Thursday, May 5, 2011

Wild Supercross title race heads to finish in Vegas

Thursday, May 5, 2011

A Monster Energy Supercross championship race marked by myriad plot twists and seesaw swings in the standings likely will be decided between two of the season's best story lines.

  • Ryan Villopoto heads into final race with nine-point lead.

    By Steven Bisig, U.S. Presswire

    Ryan Villopoto heads into final race with nine-point lead.

By Steven Bisig, U.S. Presswire

Ryan Villopoto heads into final race with nine-point lead.

Ryan Villopoto, who ended the 2010 season on a stretcher and was on crutches for three months after a crash broke his right leg in three places, will enter Saturday's season finale at Sam Boyd Stadium in Las Vegas in control of the race for his first championship. Trailing by nine points is Chad Reed, six months removed from making a multimillion-dollar withdrawal to start his own team after a dearth of sponsorship left him rideless.

After 17 races featuring four points-lead changes and five winners with a shot at the title, it's perhaps a fitting end to a memorable season.

"It's been an absolute barnburner," says Ralph Sheheen, who will handle play-by-play of the 20-lap race live on Speed. "They all have intriguing stories of why they should be deserving champions."

Also in the hunt is defending champion Ryan Dungey, who has rebounded from a mediocre start and the preseason loss of mentor and team manager Roger DeCoster to move within 12 points of Villopoto. Two-time champion James Stewart, second in wins (five) but hampered by several crashes, is a long shot 23 points behind.

"You never know when an out-of-control Stewart can change the outcome," jokes Reed, who lost the lead in Toronto in one of multiple run-ins with his longtime rival this year. "Anything is possible."
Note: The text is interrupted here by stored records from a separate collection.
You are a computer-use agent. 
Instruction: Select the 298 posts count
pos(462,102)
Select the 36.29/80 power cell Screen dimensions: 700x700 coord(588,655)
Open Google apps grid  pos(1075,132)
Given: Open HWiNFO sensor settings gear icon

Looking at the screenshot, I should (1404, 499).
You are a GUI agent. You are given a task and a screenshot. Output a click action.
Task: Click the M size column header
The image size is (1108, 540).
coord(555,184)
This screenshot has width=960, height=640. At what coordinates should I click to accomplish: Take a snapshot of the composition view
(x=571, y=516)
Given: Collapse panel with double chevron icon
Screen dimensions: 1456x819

If Reed wins Saturday, Villopoto, 22, still needs only a sixth to clinch, but the Kawasaki rider says he doesn't plan to ride cautiously. "It's a little bit of a cushion, but I'm not going to change anything," said Villopoto, who credits vigorous daily fitness with adapting to riding with five plates and 12 screws in his right ankle and leg. "You have to not leave the door open an inch, because they'll take it. You have to watch your back. You've had to do that all year."

The Poulsbo, Wash., native already has rallied from blowing a seemingly insurmountable 26-point lead that dissipated after a DNQ (did not qualify) in Jacksonville. "He's riding really well, and to finish outside the top six is a long shot," Reed said. "But if there's any season that can happen, this is it. It's been amazingly unpredictable."

The Australian has been in the underdog role since forming TwoTwo Motorsports a month before the Jan. 8 season opener in Anaheim, Calif. With a hand-picked crew of four, he often has outperformed riders with factory support despite riding a Honda that is mostly production based.

"We make decisions based on racing, not necessarily what's best for the brand or company or having it approved by a higher-up," the two-time champion said. "I've been on the majority of factory teams and have a good understanding how they operate. They have a lot at their disposal as well."

Since Honda factory rider Trey Canard suffered a season-ending injury last month, Reed has had full access to Honda's parts trailer and the full support of his engineers. He thinks he could have won in Salt Lake City last week if he'd been more aggressive but says, "That's never easy to communicate from the brain to the right hand that twists the throttle." He still thinks he's been riding as well or better than two years ago, when he was runner-up.

"It's an exciting time," said Reed, who triumphed in San Diego for his first win in two years. "Win or lose, it's been an awesome year, and we've had a lot of fun and learned a lot along the way."